An n-element heap has height \(\lfloor \log n \rfloor\) and at most \(\lceil n / 2^{h+1} \rceil\) nodes of any height \(h\).

There is a upper bound

\[ \sum_{h = 0}^{\lfloor \log n \rfloor} \frac{n}{2^{h+1}}O(h) = O \left( n\sum_{h = 0}^{\lfloor \log n \rfloor} \frac{h}{2^h} \right) = O\left( n\sum_{h = 0}^{\infty} \frac{h}{2^h} \right) = O(n)\]

Quick sort

Expected time analysis

Let \(T(n)\) be the random variable for the running time of RANDOMIZED-QUICKSORT

Define the indicator random variable

\[ X_k = 1_{it generate spilt $k$ and $n - k - 1$} \]

We have

\[ E(X_k) = P{X_k = 1} = \frac{1}{n} \]

\[ E(T(n)) = E(\sum_{k = 0}^{n - 1} X_k(T_k) + T(n -k - 1) + \Theta(n)) \]

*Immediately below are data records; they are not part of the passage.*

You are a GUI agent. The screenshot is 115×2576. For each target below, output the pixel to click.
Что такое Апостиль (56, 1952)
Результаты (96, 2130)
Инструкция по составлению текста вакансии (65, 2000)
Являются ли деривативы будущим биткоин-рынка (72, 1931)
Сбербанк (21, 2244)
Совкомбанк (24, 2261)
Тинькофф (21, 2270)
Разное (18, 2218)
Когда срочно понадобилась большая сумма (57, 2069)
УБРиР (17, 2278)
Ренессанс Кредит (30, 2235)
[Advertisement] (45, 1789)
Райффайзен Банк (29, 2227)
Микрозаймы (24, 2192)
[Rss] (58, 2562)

\[ E[T(n)] = \frac{2}{n} \sum_{k = 0}^{n - 1} E[T(k)] + \Theta(n) \]

Assume that \(E[T(n)] = O(n \log n)\)

\[ E[T(n)] \leq \frac{2}{n} \sum_{k=2}^{n-1} ak \log k + \Theta(n) \leq \frac{2a}{n} (\frac{1}{2}n^2\log n - \frac{1}{8}n^2) + \Theta = O(n\log n)\]

Remark

\[ \sum_{k=2}^{n-1} k \log k \leq \frac{1}{2}n^2 \log n - \frac{1}{8} n^2\]

maybe the following inequality also works

\[ \sum_{k=2}^{n-1} k \log k \leq \frac{n(n-1)}{2} \log n \]

Lemma

Let \(X\) be # comparisons in Partition over entire execution of Quciksort on an \(n\)-element array. Then the running time of QuickSort is \(O(n + X)\)

We define the indicator

\[ X_{ij} = I_A\]

\(A\) means that \(z_i\) is compared to z_j

We have the partition of random variable

\[ X = \sum_{i = 1}^{n - 1} \sum_{j = i +1}^{n} X_{ij}\]

We have the following Expection

\[E[X_{ij}] = \frac{2}{j - i + 1}\]

Then by the linearity of Expection

\[ E[X] =\sum_{i = 1}^{n - 1} \sum_{j = i +1}^{n} \frac{2}{j - i + 1} \]

By the knowledge of harmonic series

\[E[x] = O(n\log n)\]

Why the quicksort quick

it compare with a continue array in memory

It hit the crash more often !